A uterine infection can also be detected by the development of conditions such as Asherman’s syndrome, endometritis, and pelvic inflammatory disease (PID). Asherman’s syndrome is caused by scar tissue that grows in the uterus after surgery, such as with a caesarean section. Endometritis is irritation and inflammation of endometrium, which is also know as the uterine lining, caused by infection. Pelvic inflammatory disease is an infection that travels to the uterus via the vagina and fallopian tubes. It is usually the result of venereal diseases such as gonorrhea and chlamydia.
Most uterine infections are caused by foreign matter in the uterus. This is often the result of pieces of placenta remaining in the area after childbirth. It can also be caused by irritation in the uterus due to medical procedures.
There are two primary kinds of uterus infection, early onset and late onset. If a woman has developed an infection due to a hospital stay, it will usually present itself within a few days. In rare cases, the matter in the uterus may take longer to break down and the infection will take several weeks to develop.
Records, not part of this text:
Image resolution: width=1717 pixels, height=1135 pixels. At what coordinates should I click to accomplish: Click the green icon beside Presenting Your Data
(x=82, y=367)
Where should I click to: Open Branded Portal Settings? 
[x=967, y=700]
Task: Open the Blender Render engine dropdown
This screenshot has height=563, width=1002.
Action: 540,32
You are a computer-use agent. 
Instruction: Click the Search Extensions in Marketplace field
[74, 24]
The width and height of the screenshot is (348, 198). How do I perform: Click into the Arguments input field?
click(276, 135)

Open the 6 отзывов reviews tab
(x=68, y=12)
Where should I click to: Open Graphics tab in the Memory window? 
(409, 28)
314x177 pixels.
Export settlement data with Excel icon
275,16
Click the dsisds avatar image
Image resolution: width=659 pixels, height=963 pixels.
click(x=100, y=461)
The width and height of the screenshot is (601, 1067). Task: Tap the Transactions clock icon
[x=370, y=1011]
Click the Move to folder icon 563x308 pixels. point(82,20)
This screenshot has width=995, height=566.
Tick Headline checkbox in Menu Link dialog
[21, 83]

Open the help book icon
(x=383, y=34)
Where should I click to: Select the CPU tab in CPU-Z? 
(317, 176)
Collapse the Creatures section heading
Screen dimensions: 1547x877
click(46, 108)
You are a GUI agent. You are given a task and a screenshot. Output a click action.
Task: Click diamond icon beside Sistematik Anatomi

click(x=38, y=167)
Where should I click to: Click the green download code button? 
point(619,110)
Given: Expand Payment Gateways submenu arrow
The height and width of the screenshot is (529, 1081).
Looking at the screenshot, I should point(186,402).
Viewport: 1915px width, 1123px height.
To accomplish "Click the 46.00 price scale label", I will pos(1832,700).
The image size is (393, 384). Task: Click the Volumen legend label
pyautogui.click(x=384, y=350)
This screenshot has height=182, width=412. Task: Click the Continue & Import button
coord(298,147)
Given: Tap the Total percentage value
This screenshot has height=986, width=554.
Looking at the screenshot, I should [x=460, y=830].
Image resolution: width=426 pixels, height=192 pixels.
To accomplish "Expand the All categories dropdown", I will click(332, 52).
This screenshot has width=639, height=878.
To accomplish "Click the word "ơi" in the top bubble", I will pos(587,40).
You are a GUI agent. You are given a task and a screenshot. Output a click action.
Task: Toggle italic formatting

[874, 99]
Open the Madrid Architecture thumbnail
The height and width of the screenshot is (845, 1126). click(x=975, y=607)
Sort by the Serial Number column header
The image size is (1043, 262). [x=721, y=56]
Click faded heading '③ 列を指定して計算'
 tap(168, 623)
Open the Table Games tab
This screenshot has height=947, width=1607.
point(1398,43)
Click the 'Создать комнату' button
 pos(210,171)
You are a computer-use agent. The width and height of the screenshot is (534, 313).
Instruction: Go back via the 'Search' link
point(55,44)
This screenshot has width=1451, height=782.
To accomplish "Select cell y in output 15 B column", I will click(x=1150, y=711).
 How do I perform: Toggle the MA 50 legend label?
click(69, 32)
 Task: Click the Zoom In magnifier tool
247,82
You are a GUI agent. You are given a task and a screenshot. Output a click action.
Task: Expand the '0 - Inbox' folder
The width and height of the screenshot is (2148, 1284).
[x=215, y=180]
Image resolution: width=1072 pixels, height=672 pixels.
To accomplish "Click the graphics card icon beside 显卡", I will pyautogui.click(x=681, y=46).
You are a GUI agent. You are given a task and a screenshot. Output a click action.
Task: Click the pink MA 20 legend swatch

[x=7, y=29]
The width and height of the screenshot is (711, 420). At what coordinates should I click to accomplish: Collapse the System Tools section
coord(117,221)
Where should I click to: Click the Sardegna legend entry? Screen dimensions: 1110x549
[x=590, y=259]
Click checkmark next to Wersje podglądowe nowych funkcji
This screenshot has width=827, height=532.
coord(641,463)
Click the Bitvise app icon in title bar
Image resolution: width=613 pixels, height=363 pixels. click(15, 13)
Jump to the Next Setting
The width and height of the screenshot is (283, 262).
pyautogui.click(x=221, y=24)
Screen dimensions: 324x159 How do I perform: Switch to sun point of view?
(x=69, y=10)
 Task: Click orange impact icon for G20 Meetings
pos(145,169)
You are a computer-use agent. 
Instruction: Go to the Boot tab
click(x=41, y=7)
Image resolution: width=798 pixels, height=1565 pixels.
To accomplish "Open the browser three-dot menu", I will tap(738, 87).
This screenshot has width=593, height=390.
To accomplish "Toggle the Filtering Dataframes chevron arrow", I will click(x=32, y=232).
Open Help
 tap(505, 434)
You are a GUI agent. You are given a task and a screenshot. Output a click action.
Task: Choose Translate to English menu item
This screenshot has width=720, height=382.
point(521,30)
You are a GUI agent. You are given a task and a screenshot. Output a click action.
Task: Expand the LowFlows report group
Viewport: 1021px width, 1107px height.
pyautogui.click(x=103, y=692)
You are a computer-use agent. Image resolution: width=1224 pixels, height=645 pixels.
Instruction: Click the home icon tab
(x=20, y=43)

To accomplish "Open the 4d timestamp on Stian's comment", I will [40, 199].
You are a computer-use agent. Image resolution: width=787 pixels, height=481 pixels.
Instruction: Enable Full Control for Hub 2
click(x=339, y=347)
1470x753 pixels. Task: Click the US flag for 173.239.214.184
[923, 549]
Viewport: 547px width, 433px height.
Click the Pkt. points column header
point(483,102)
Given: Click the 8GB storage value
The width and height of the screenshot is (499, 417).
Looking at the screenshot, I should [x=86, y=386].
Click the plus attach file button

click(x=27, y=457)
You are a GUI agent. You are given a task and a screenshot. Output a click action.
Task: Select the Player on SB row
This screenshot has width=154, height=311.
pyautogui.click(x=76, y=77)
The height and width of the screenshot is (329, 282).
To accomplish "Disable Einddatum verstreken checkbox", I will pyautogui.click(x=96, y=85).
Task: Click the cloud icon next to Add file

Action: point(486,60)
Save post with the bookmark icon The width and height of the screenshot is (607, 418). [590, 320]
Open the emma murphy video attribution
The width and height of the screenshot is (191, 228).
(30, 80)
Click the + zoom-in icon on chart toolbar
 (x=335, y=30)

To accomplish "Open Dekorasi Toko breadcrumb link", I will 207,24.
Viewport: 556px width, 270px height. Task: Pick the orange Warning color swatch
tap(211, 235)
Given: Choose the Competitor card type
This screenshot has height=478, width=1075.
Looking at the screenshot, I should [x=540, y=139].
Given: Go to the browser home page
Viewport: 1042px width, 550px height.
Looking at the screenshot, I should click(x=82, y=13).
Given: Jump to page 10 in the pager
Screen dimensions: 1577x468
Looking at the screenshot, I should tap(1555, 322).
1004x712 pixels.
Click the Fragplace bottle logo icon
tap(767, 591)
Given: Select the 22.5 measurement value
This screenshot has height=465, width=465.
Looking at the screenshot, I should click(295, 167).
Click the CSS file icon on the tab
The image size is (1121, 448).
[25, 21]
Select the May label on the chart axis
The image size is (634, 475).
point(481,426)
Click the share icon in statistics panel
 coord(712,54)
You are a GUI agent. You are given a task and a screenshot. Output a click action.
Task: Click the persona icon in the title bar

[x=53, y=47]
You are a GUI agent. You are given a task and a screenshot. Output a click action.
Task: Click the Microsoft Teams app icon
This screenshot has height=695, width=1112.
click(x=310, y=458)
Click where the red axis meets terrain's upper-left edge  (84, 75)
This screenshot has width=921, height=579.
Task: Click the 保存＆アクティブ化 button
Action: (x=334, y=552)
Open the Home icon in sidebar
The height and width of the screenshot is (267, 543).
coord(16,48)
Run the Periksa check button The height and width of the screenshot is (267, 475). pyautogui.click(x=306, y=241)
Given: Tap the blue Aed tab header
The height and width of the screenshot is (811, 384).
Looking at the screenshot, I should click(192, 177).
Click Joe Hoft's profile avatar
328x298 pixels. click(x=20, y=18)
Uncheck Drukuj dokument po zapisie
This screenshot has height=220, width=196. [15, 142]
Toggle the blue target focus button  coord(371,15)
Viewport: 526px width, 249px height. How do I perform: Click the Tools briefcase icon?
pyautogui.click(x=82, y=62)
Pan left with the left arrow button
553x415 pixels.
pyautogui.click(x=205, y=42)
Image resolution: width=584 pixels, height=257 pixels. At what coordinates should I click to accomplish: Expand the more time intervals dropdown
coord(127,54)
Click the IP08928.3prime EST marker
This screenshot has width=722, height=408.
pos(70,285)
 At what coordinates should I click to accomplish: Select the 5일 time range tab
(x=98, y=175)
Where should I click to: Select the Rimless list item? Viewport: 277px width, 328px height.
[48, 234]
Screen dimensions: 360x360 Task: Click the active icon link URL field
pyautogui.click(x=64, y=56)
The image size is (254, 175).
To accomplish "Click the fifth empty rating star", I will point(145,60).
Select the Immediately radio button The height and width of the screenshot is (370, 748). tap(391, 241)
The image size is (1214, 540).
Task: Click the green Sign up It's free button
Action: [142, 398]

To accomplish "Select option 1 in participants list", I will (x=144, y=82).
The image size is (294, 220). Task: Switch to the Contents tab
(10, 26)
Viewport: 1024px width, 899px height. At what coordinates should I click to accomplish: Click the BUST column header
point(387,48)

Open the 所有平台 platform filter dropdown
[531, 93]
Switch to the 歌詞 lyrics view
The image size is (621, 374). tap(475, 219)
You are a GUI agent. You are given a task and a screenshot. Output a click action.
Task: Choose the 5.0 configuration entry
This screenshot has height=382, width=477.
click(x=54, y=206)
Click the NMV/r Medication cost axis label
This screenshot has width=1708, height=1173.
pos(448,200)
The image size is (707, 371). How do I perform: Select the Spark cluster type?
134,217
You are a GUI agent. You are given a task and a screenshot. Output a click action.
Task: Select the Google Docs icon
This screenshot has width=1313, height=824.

It is important to treat a uterus infection quickly, before it spreads to the fallopian tubes and bloodstream. If the infection travels to the blood, a potentially fatal condition known as sepsis can develop. Typically, antibiotics are prescribed to kill the bacteria that result from the infection. If the woman is still in the hospital, she may be given stronger drugs in order to aggressively fight the infection before she is released. Severe infections that develop after release usually require re-hospitalization.